According to this configuration, the first restriction part is disposed at an interval from the output-side rotary member in the axial direction. Additionally, the inner peripheral end of the float member is disposed between the output-side rotary member and the first restriction part in the axial direction. Therefore, axial movement of the float member can be restricted. Additionally, the restriction member is attached to the output-side rotary member. Therefore, the inertia amount of the output-side rotary member increases by the amount of the restriction member, and a rotational fluctuation value of the output-side rotary member can be reduced. As a result, the power transmission device is enhanced in vibration attenuation performance.
The float member may include a support part disposed radially outside the first elastic member. According to this configuration, the first elastic member can be restricted from moving radially outside by the support part of the float member.
The restriction member may further include a second restriction part. The second restriction part extends from the first restriction part toward the output-side rotary member. An inner peripheral surface of the float member is opposed to the second restriction part. According to this configuration, the float member can be restricted from axially moving by the second restriction part.

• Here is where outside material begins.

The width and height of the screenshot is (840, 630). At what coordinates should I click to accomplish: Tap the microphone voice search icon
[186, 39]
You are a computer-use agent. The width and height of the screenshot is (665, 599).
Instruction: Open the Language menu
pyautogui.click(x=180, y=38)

The float member may include a disc part including an opening in a middle thereof and a tubular part extending from an inner peripheral end of the disc part in the axial direction. Additionally, an inner peripheral surface of the tubular part makes contact with an outer peripheral surface of the second restriction part. According to this configuration, pressure per unit area can be reduced between the float member and the second restriction part.

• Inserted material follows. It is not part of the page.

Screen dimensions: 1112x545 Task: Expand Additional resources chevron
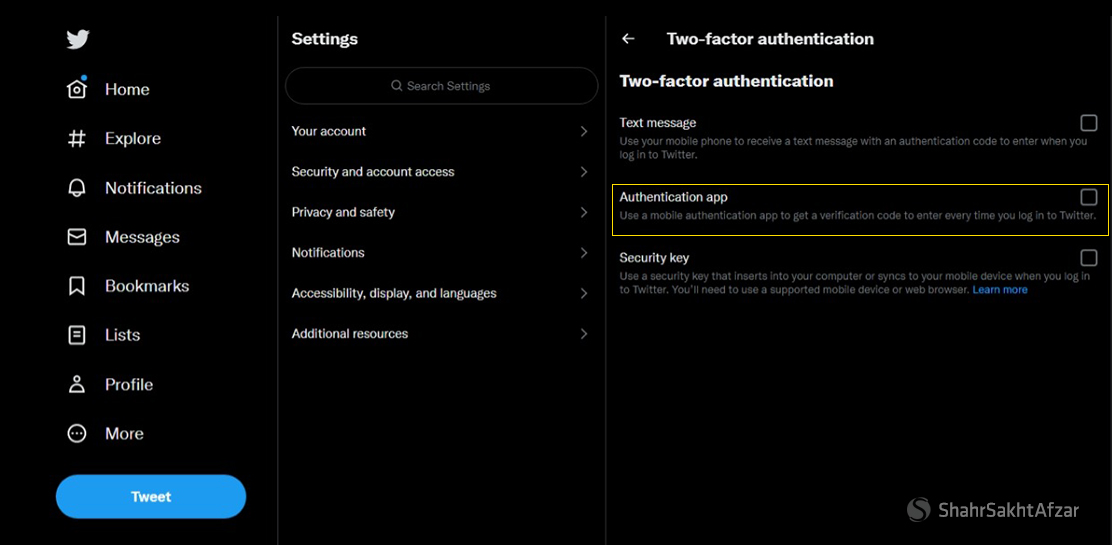tap(584, 334)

The restriction member may further include an attachment part. The attachment part extends radially inside from the second restriction part and is attached to the output-side rotary member. The first restriction part extends radially outside from the second restriction part.
The float member may make contact with the output-side rotary member in the axial direction. According to this configuration, the float member can be restricted from moving toward the output-side rotary member by the output-side rotary member.

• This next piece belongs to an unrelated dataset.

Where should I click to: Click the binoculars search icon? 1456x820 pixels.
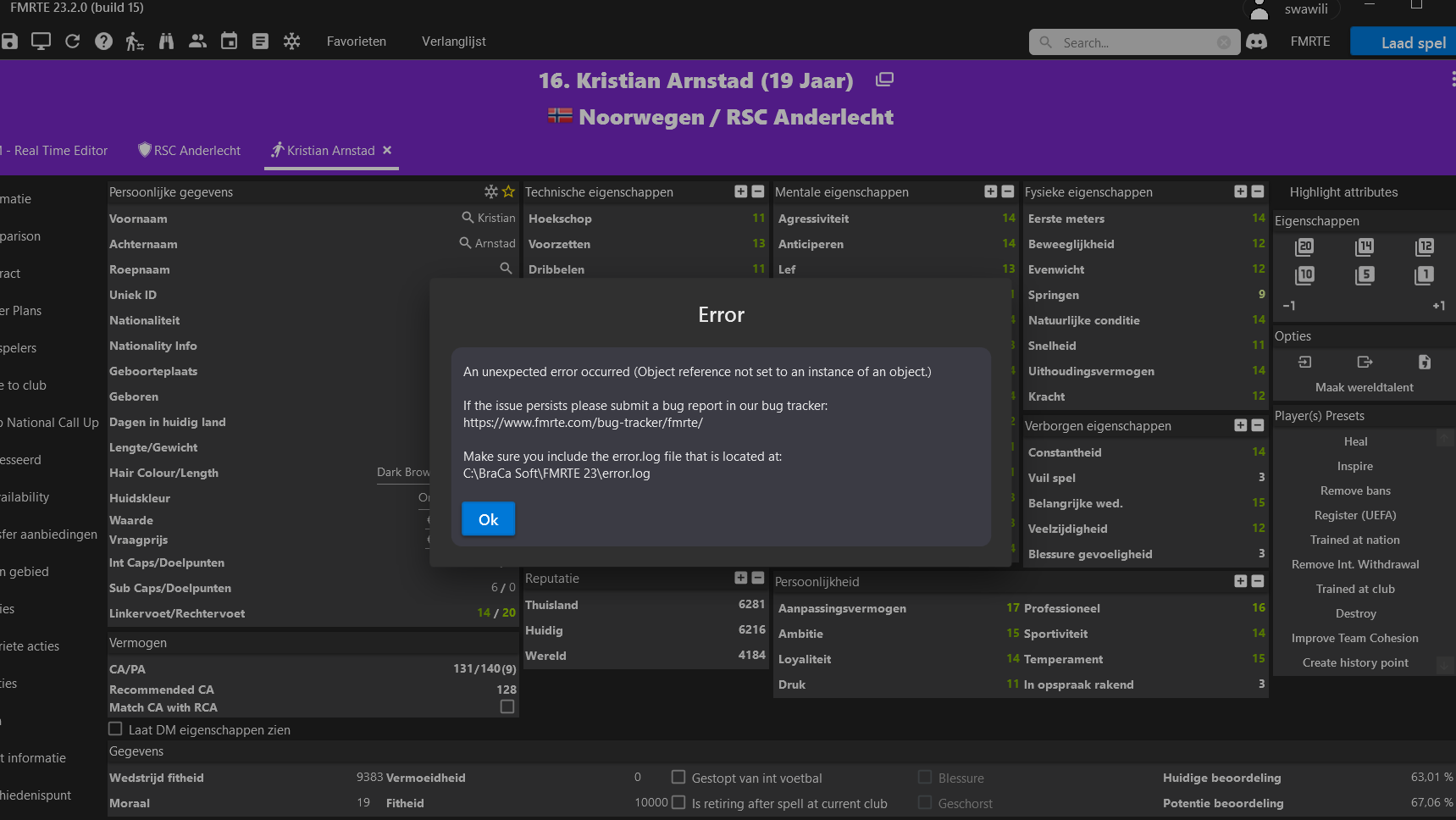tap(166, 42)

The float member may not make contact with circumferential ends of the first elastic member.
The first elastic member may be a coil spring.
The first elastic member may be an arc spring.
The output-side rotary member may include a second elastic member and an intermediate member. The second elastic member is disposed radially inside the first elastic member. The intermediate member couples the first elastic member and the second elastic member in series.
The restriction member may be attached to the intermediate member.
The intermediate member may include a first intermediate plate and a second intermediate plate. The first intermediate plate couples the first elastic member and the second elastic member in series. The second intermediate plate is unitarily rotated with the first intermediate plate. The output-side rotary member further includes an output plate. The output plate is disposed between the first intermediate plate and the second intermediate plate. The output plate outputs a power from the second elastic member.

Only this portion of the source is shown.